# TO DO
Please give back only the lines below from the one containing "Cookie Settings (156, 1061)" to the one containing "Live Chat (335, 1115)", each repeated word for word, both ends included.

# SUPPLIED MATERIAL
Start of Block

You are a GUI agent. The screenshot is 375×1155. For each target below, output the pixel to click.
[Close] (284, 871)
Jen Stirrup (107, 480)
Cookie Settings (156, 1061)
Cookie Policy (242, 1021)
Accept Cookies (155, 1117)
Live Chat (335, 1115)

End of Block
Start of Block

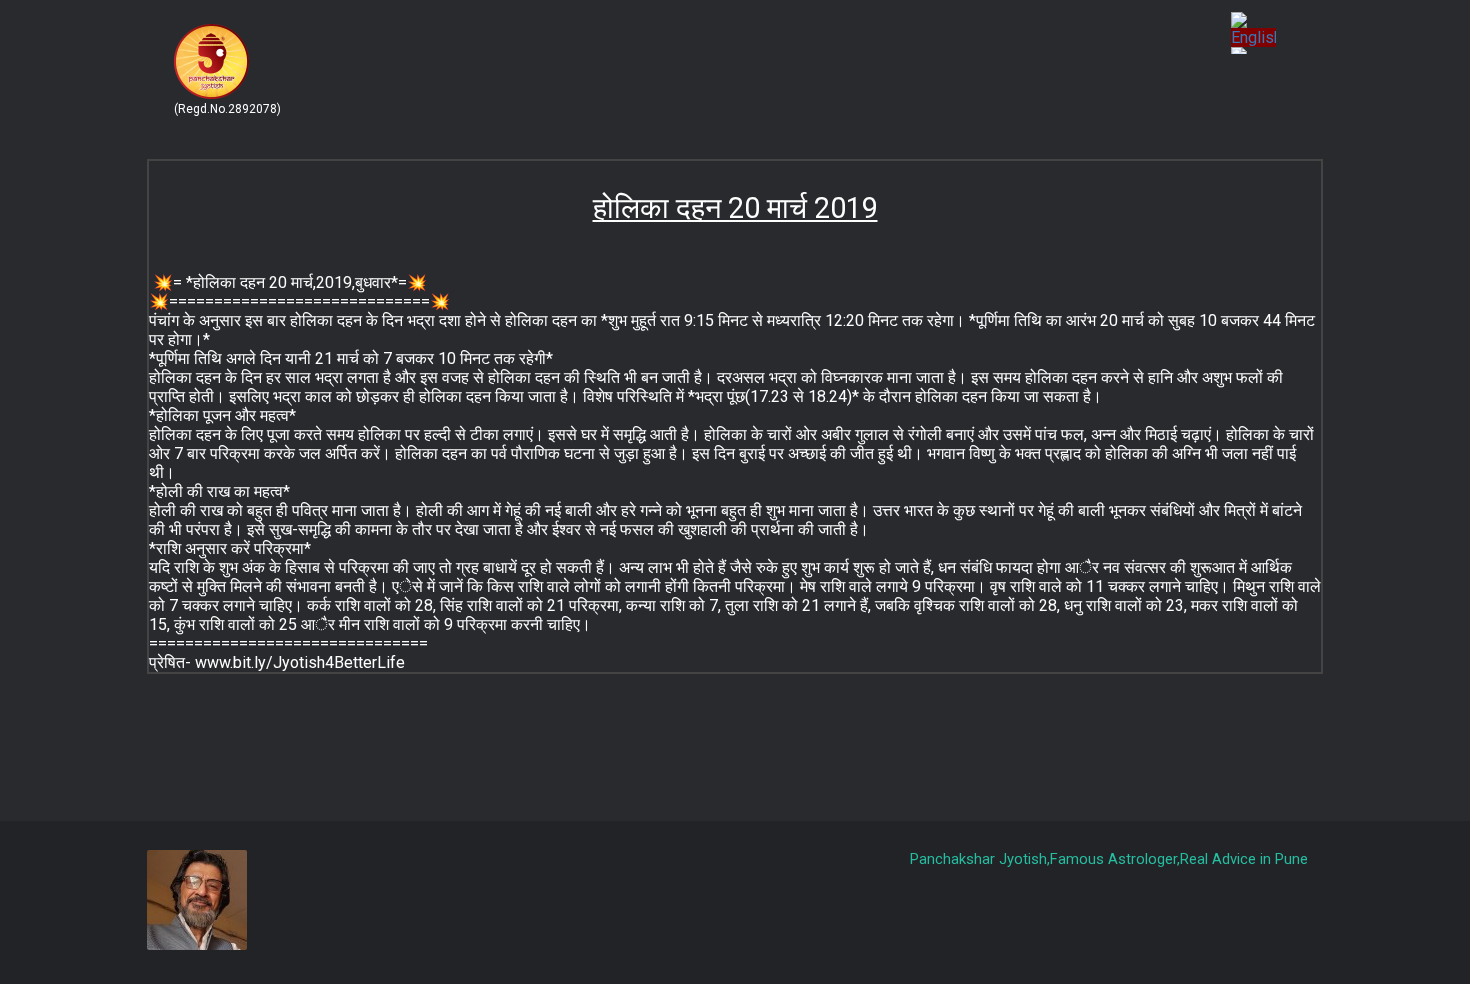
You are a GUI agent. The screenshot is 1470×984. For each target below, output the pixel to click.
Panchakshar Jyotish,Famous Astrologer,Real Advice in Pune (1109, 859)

End of Block

# WRITTEN RESPONSE
Cookie Settings (156, 1061)
Cookie Policy (242, 1021)
Accept Cookies (155, 1117)
Live Chat (335, 1115)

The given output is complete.